Sutter to eliminate local boards, add regional leaders
By D. Ashley Furness, Business Journal Staff Reporter
NORTHERN CALIFORNIA – Three Sutter Health governing boards in the North Bay will soon be consolidated into one regional governing body that will also include San Francisco and Lake facilities as part of a system-wide power consolidation, according to officials.
“We are seeing quite a shift in the lifestyles of people who in live in the areas we serve,” Sutter spokesman Bill Gleeson said.
“It is not uncommon to recreate in one city, work in another and get health care in a third. We are a mobile society, so we need to broaden the way we define a community, and we needed a governance structure that is better suited for the future.”
Currently, each of the organization’s 24 Northern California locations are overseen by individual boards of local Sutter and community leaders that manage the facility’s budget, labor contracts, local needs and more. But beginning sometime next year, five regional boards will replace the local councils and assume control over all sites within a geographic area, including allocation of finances.
With the transition, Sutter’s Sonoma and Marin County sites will be lumped with others in San Francisco and Lakeport, though Sutter Medical Center of Santa Rosa may be carved out because of stipulations written in a contract with the county.
“Those boards really were the remnants of these various institutions at a time when they had been independent, stand-alone organizations. … We decided if we wanted to continue to provide high-quality health care at a reasonable price we must align the decision-making process so that it better reflects the way patients are using these facilities,” said Mike Roosevelt, a former Sutter Health board chairman, Sutter hospital trustee and chair of a governance-assessment steering committee that came up with the regional board plan.
The steering committee hosted a series of meetings for a little more than a year before beginning implementation of the regional governing board plan, which started last month with board member nominations from local jurisdictions.
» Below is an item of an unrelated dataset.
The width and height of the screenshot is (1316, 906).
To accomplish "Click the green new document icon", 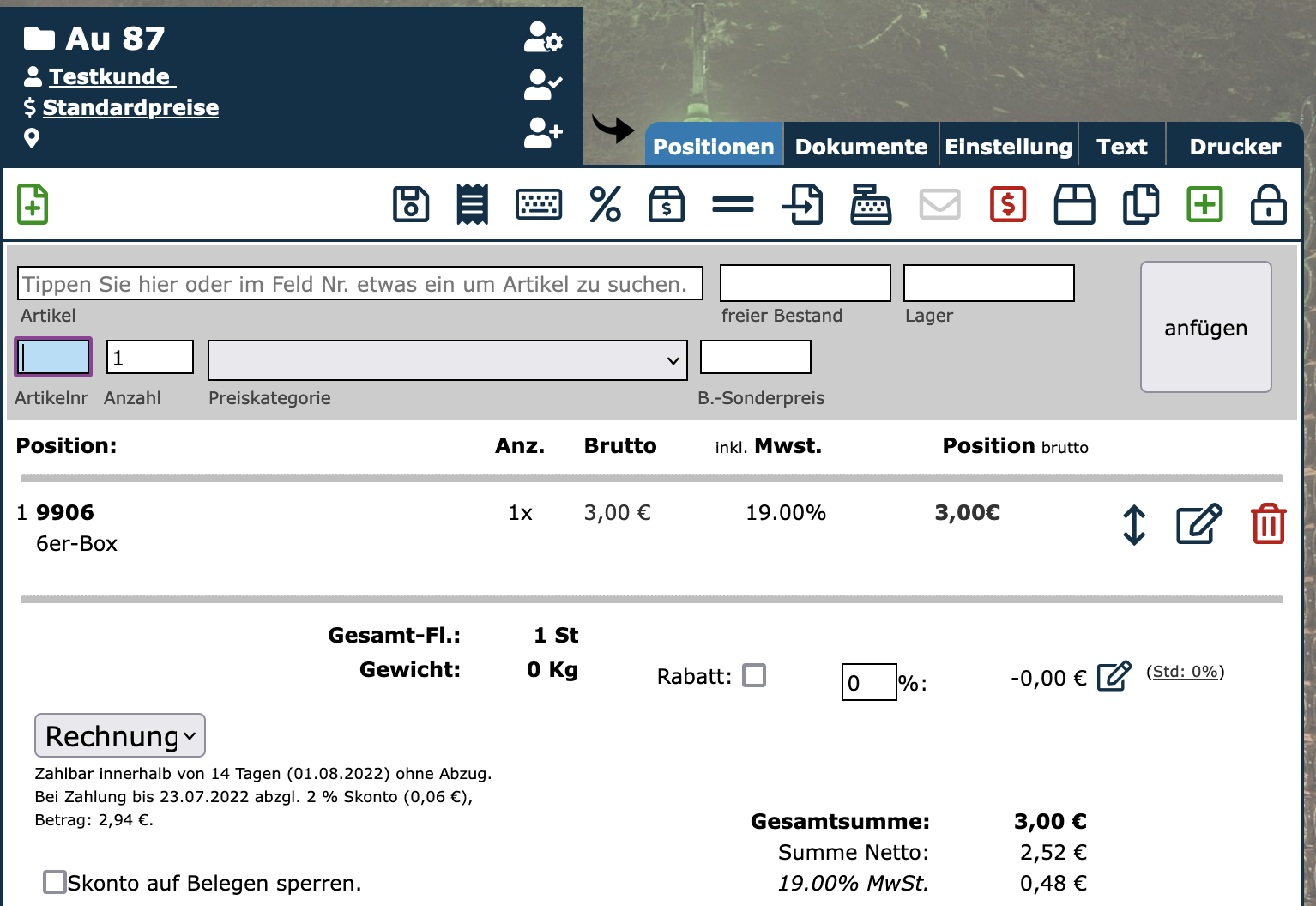I will (x=33, y=205).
Mr. Roosevelt said the group decided on the consolidated governance structure after analyzing other successful health systems in the U.S. and by looking at patient usage patterns. Additionally, the group completed about 100 interviews with community members in each location.
“One of the things the committee did was go to geographic regions and generate analysis of where people in the region are going for health care,” he said.
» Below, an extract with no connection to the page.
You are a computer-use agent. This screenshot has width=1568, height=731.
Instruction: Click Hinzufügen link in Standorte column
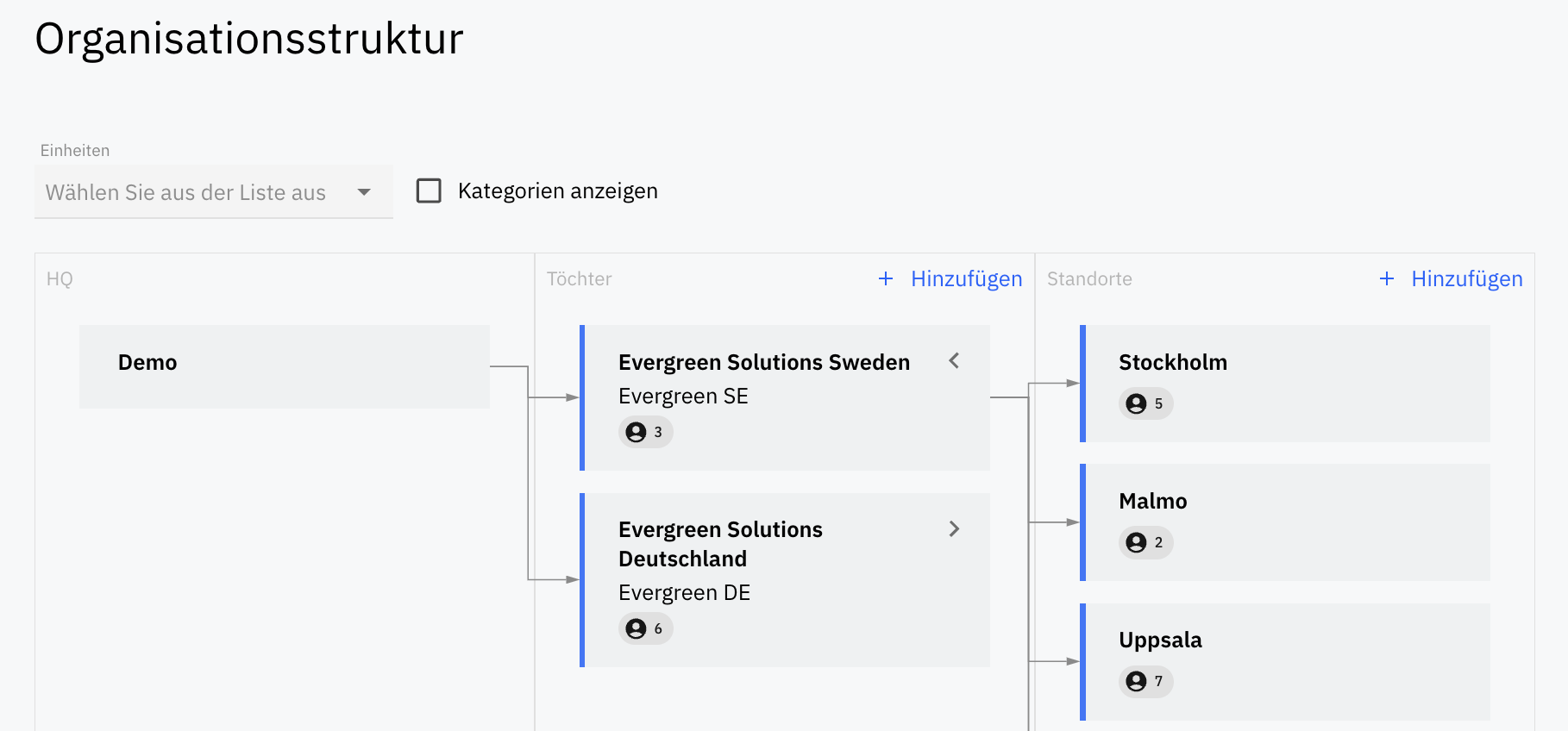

“If you look at a graph it looks like a spider web. They are going all over. … When you have a sophisticated service like cardiac care, the data shows you get better results with larger programs. But when you have each location wanting to include cardiac care, what you end up with is a bunch of small programs rather than one large one.”
He said it is possible North Bay dollars could be reallocated to other facilities in the region but only if that is where patients are most served.
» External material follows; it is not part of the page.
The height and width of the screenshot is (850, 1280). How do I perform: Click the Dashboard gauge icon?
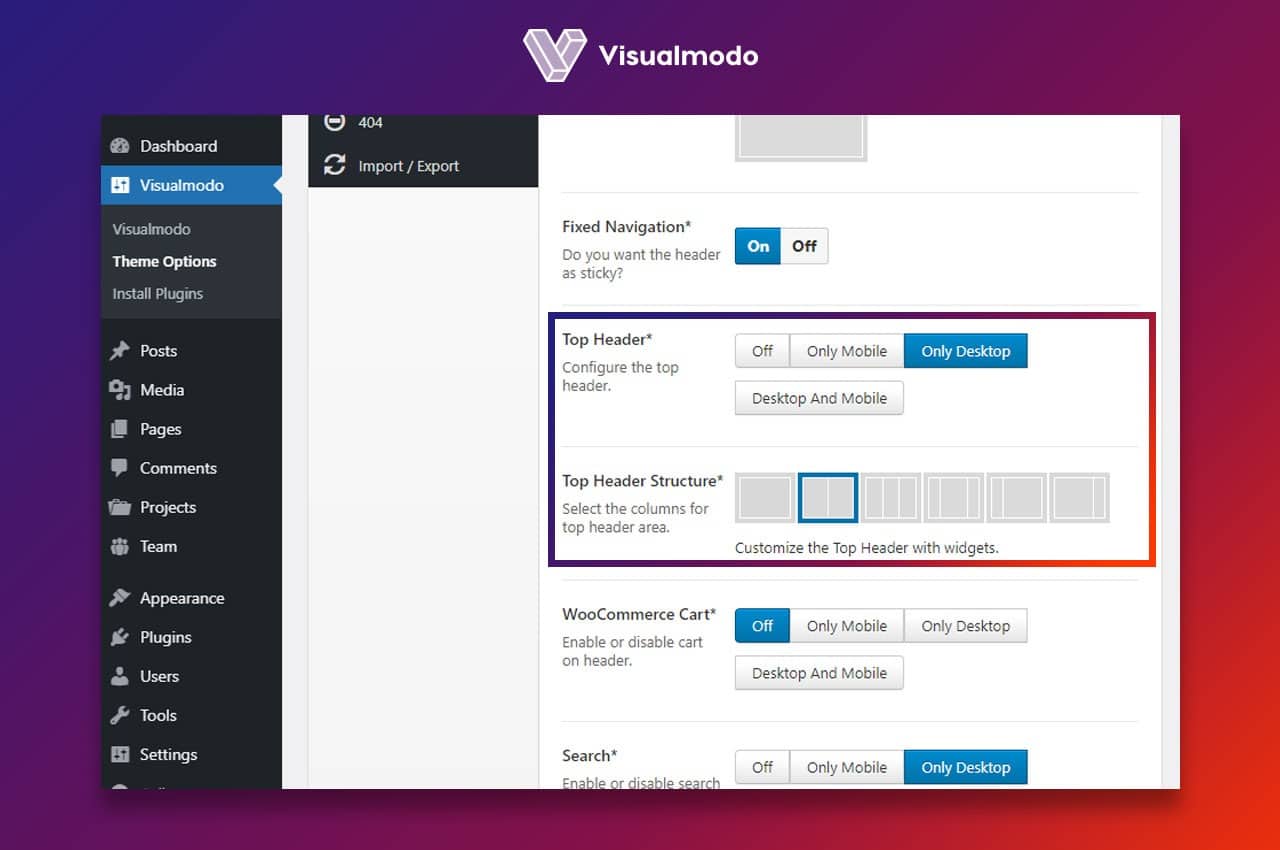tap(120, 146)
“It benefits everyone in the community to have a more regional approach,” he said.
After the regional boards are selected, the group will vote on bylaws for each jurisdiction. Members serve in three-year terms for a maximum of three elections. Mr. Gleeson said the organization is also working to create regional management teams that would oversee the day-to-day operations of the facilities, though they would not replace the local chief executive.
Even with the new combined governing boards and management teams, certain decisions will continue to be made locally, including community benefit programs and quality assurance.
In Santa Rosa, the medical center is bound by a Health Care Access Agreement with the county that mandates that a certain number of board members be residents of Sonoma. An official with the county said the Board of Supervisors will consider allowing the Santa Rosa campus to participate in the regional board when it discusses Sutter’s new hospital proposal during the next few months.